This brings us back to the risks in finance. The idea is simple: if you screw up your finances, you are looking at possibly a very long, drawn-out period that would be spent answering for that. You might also have to drag your family along for the ride. It is not a pleasant thought. So, we would all do well to plan carefully and ensure that we don’t ruin ourselves. Security is the watch-word here, for ourselves and those we love. That said, how much security is too much security? I mean let’s try to be objective about it. In life, it seems that if you risk a little bit more, you raise the potential for gaining more…as well as losing more. So, there has to be a “middle-area”, right? Somewhere where the potential loss is not so big that we can’t get back on the horse again if the venture fails. Well, there is, in my opinion.
Those Wall Street CEOs…they had the right idea, before they put it on steroids. In order to effect real change, some risk-taking is required. That is how industry works. Google has launched an OS and Microsoft is stepping into the Search game again. Each of these is a risky venture, with the potential for much bruising down the line; but the game must be played. The concept of “security” might be enough to preserve the status-quo for a while, but progress requires shaking things up a bit. That’s part of the reason CEOs (not necessarily these chumps we talked about before…you know who you are!) get to earn as much money as they do; they have developed higher risk-tolerance, and an ability to “stick their necks out”. One might argue that it’s easy to do this if you’re already financially secure (as most of these folks are; darned bonuses!), but these ladies and gentlemen demonstrated those qualities long before they made it to the top. You see it at work, with the people who are more willing to take on responsibility with the risk of “screwing up” hanging over them. If things don’t work out, they might have to move jobs, but if they do, jackpot!
The idea of huge risks in “doing one’s own thing” is a also bit dated. This article on Time.com points out for instance that there isn’t nearly as much risk involved in entrepreneurship as one might think. It really comes down to planning. For instance, that’s what Business Plans are for. There’s also more opportunity to start with small things (not the 200 dollar “investment” in Blackjack in Vegas. I learnt my lesson from that one). Risk-tolerance is like a muscle. It needs exercise. You can flex it with inconsequential things at first, then up the stakes a little.

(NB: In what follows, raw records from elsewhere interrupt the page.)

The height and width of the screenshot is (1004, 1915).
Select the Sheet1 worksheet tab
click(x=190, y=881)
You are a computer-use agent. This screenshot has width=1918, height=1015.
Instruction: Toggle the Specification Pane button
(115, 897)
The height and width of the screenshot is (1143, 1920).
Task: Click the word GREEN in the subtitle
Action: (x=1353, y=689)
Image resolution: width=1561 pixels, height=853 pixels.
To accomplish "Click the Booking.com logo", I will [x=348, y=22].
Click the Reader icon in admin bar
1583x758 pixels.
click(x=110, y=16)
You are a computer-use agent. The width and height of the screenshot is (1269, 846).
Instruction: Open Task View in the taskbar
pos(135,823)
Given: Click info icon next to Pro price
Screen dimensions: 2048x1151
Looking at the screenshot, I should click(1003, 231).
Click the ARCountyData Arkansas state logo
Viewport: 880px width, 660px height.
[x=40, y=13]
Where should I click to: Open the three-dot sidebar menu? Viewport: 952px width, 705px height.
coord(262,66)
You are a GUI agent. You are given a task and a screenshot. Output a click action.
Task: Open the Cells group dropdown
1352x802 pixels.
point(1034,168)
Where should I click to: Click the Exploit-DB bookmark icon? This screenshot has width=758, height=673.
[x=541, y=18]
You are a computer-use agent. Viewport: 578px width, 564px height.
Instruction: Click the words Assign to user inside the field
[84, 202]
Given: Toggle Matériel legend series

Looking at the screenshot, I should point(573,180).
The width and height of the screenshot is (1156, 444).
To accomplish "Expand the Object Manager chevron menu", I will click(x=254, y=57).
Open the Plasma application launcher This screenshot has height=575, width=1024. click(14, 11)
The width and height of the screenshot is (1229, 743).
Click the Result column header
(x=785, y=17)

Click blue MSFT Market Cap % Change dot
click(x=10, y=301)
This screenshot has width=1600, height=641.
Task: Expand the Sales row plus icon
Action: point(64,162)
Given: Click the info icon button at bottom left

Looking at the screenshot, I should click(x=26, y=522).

The most important thing is not to give into the knee-jerk reaction that comes when a little (okay, BIG)something like a recession comes along. One must not lose one’s objectivity in such situations. Investigate; do the research yourself. There are things that one can only learn by trying. The experience (along with prejudices and failures) of others can only carry anyone so far.
Besides, putting yourself out there makes you more alive. That’s partly what life is all about, you know?
You do yourself no justice if you don’t.